What to do:
Set down every record below exactly as it stands, with the pictures omitted.

Screenshot grounding data:
----------
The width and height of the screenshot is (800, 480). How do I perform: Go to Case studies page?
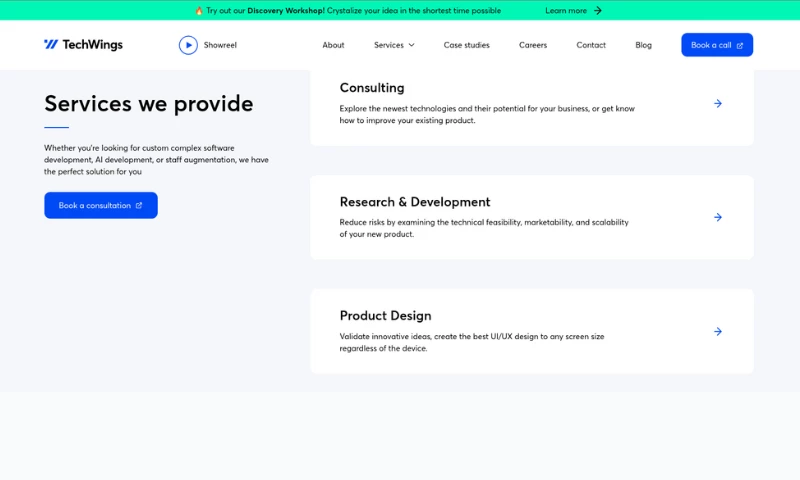tap(467, 45)
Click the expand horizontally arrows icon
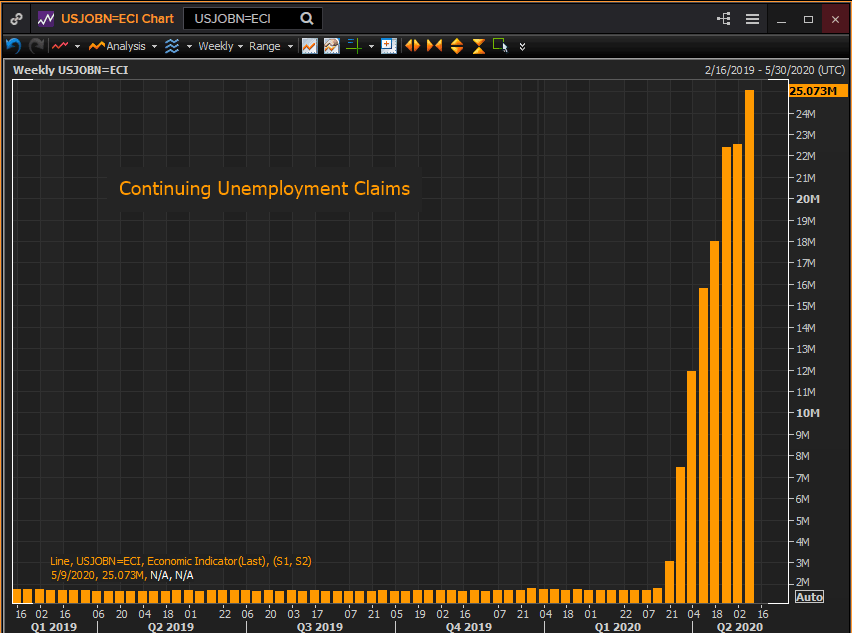 pos(412,46)
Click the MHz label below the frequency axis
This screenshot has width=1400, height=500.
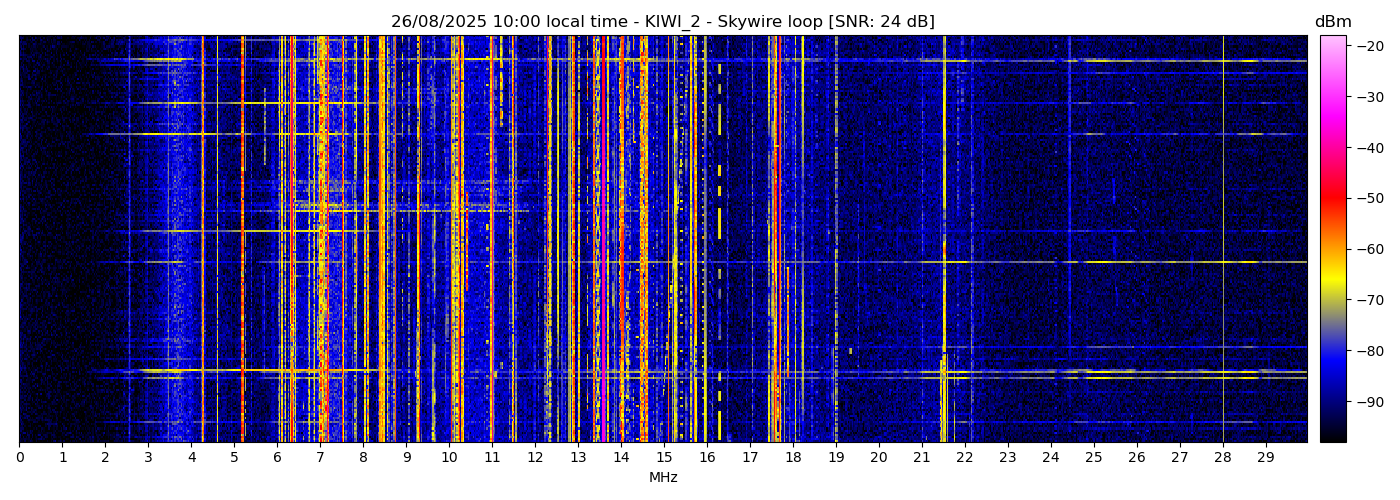tap(663, 478)
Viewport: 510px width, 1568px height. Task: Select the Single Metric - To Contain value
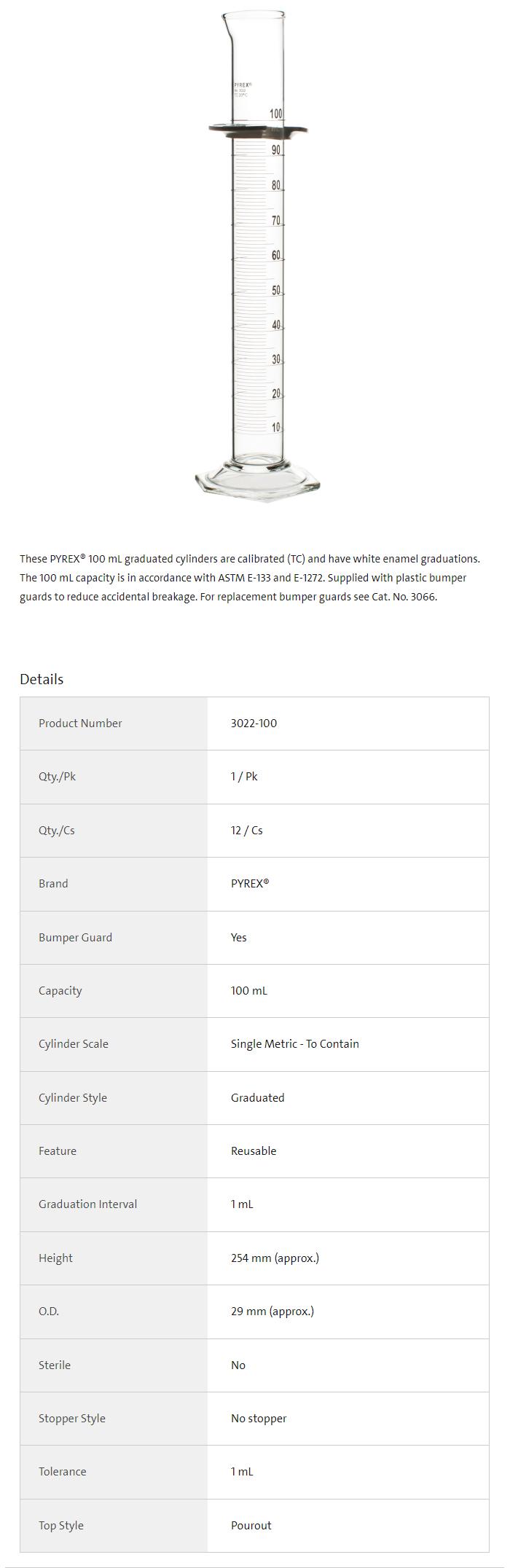click(x=294, y=1043)
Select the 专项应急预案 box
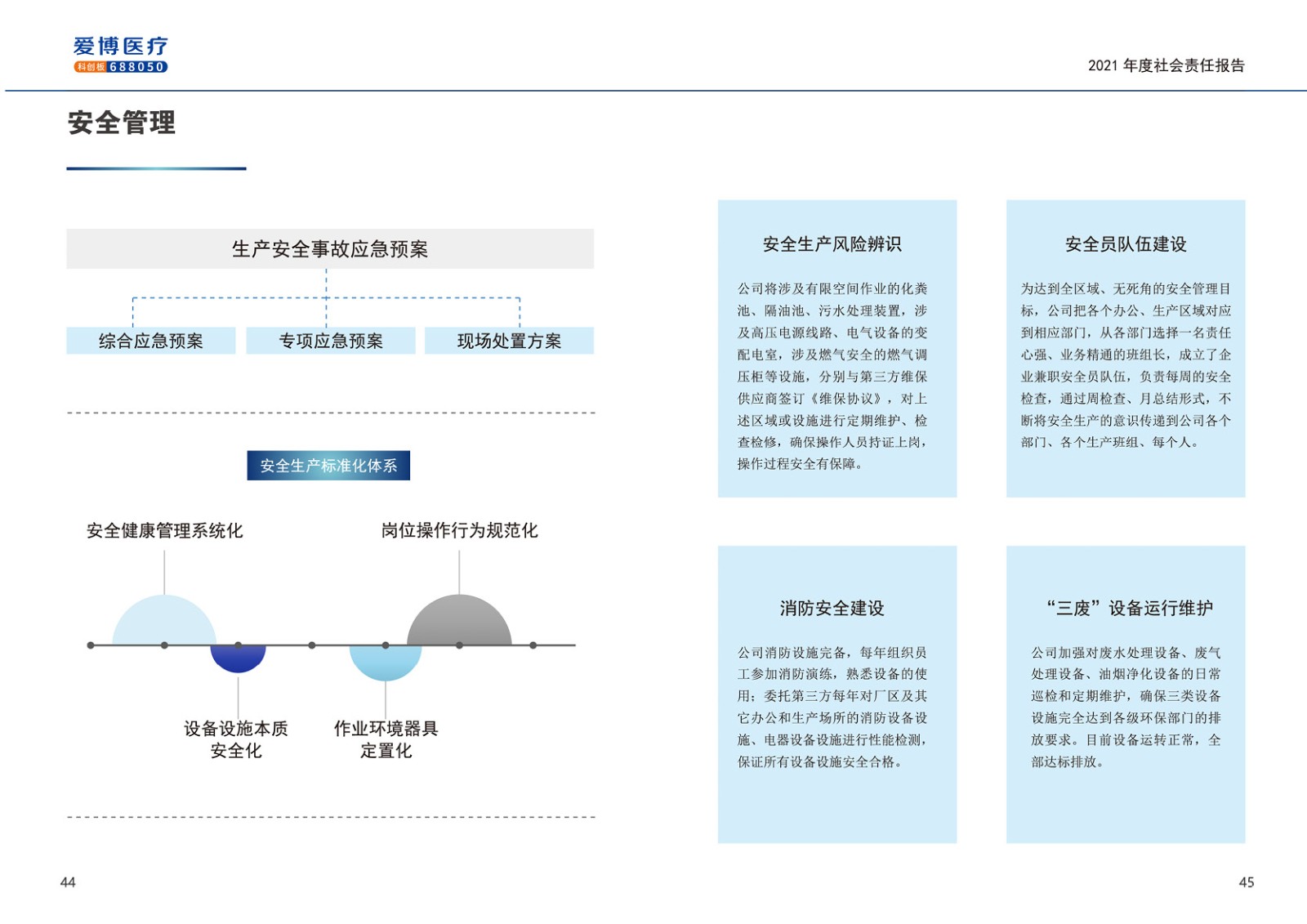 (331, 341)
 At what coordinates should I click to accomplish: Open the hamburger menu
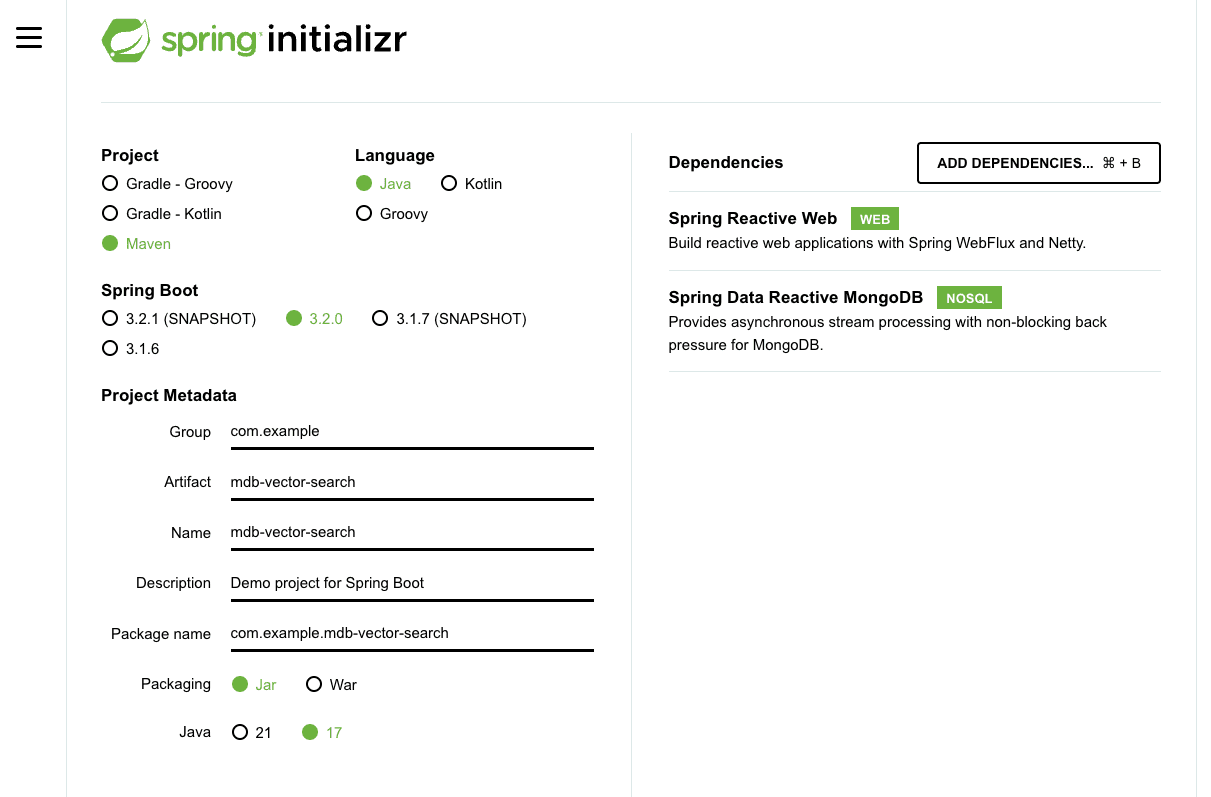29,38
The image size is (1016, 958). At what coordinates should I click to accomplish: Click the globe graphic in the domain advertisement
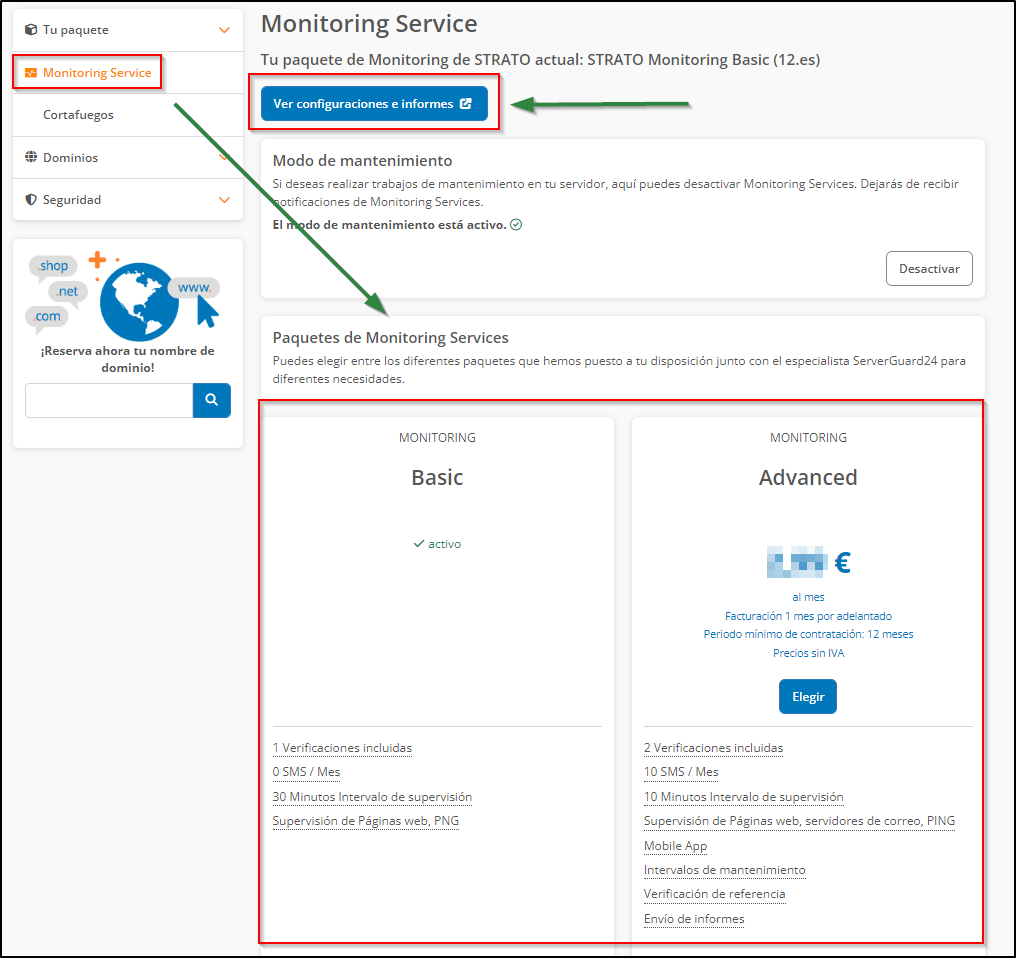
----------
Worked solution:
The width and height of the screenshot is (800, 480). How do I perform: Go to Case studies page?
tap(467, 45)
Click the expand horizontally arrows icon
 pos(412,46)
Click the MHz label below the frequency axis
This screenshot has width=1400, height=500.
tap(663, 478)
Viewport: 510px width, 1568px height. Task: Select the Single Metric - To Contain value
click(x=294, y=1043)
Select the 专项应急预案 box
 (331, 341)
 At what coordinates should I click to accomplish: Open the hamburger menu
29,38
The image size is (1016, 958). At what coordinates should I click to accomplish: Click the globe graphic in the domain advertisement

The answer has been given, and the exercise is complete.